Kata kawula bijak, “kita ini sebenarnya belum merdeka, bagi saya pribadi sebenarnya kita hanya pura-pura merdeka.” Apakah benar?
Tepat tanggal 17 Agustus kemarin, negara kita telah merayakan hari kelahirannya untuk yang ke-74 tahun. Tentunya sebagai warga negara yang baik, sudah semestinya kita memberikan kado terbaik untuk dipersembahkan kepada negara tercinta ini. Persembahan tersebut tentunya bisa dengan berbagai wujud dan ekspresi sesuai dengan kemampuan kita sebagai warga negara.

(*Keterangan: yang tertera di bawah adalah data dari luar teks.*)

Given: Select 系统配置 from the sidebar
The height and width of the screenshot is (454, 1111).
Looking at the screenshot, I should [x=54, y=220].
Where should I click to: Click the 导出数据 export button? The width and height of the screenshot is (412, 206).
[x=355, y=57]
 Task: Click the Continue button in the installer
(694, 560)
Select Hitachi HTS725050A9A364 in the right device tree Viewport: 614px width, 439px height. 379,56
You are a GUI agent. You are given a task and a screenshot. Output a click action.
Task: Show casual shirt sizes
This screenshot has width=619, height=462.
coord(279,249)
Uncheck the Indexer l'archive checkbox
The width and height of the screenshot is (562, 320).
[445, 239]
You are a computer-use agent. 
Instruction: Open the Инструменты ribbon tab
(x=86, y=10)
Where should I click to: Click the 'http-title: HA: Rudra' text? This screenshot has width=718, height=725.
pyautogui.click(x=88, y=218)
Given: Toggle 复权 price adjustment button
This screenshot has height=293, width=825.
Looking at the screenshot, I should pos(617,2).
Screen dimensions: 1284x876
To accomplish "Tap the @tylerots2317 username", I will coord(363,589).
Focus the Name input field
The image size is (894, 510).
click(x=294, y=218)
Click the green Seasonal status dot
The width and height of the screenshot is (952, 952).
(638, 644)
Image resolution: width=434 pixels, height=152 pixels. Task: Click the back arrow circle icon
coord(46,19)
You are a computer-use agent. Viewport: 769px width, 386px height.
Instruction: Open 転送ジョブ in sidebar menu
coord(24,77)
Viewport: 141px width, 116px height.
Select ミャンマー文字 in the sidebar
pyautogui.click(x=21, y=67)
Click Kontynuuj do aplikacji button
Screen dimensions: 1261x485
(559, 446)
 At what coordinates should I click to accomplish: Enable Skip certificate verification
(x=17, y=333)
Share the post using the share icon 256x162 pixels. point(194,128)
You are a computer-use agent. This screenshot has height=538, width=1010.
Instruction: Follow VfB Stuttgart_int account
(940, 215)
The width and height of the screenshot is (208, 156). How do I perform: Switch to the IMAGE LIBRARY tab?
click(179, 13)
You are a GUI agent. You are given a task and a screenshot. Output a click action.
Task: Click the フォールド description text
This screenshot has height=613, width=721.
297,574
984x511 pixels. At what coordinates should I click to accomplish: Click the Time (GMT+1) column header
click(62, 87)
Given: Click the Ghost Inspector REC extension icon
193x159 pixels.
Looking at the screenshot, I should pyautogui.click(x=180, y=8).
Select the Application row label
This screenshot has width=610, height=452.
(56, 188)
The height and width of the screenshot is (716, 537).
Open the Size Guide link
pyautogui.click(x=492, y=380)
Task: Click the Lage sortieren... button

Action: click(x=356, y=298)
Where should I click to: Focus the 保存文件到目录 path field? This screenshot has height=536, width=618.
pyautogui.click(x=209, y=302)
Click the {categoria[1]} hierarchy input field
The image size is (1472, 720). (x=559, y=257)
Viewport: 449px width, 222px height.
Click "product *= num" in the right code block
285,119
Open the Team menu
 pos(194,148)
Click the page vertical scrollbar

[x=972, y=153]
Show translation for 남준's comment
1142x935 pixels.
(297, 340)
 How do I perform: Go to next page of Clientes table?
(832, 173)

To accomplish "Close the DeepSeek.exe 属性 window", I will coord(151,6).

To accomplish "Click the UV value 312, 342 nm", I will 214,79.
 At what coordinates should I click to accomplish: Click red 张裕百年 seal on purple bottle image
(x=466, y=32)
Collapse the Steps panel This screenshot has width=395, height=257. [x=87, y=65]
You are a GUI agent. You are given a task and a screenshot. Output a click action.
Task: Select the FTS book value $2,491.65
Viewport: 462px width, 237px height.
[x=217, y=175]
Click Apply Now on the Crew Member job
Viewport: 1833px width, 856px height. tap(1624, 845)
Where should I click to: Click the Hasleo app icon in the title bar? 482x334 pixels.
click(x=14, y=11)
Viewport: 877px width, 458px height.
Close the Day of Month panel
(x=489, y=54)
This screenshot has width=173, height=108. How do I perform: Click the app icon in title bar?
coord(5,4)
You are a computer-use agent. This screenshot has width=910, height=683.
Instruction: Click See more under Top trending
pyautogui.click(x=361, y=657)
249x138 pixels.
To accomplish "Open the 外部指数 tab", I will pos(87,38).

Bisa dengan wujud kegiatan perlombaan, istighosahan berjamaah se-RT, muncak ke gunung dengan teman-teman, hingga syiar-syiar bijak mengenai kriteria menjadi warga negara yang baik dalam memaknai kemerdekaan melalui twitt ataupun postingan instagram dengan latar foto gagah berdiri di atas gunung dengan bendera merah putih yang berkibar. Aah benar-benar representasi patriotisme milenial yang aduhaai~
Untuk kategori yang terakhir, memang marak sekali dilakukan oleh banyak kalangan yang merasa bijak. Dan momen kemerdekaan ini menjadi waktu yang pas bagi kawula bijak untuk menebarkan pesan – pesan motivasi bernada peringatan. Yang paling sering didengar adalah penegasan bahwa “kita sebenarnya belum merdeka”. Pesan ini bahkan dianjurkan langsung oleh raja satire Indonesia yaitu Mojok.co. haha
Melalui akun Twitternya dengan nada ngegas, Mojok bahkan mengetwitt anjuran yang bertuliskan, “ini kesempatan kalian buat ngetweed “KITA SEBENARNYA BELUM MERDEKA !!!11!!!11”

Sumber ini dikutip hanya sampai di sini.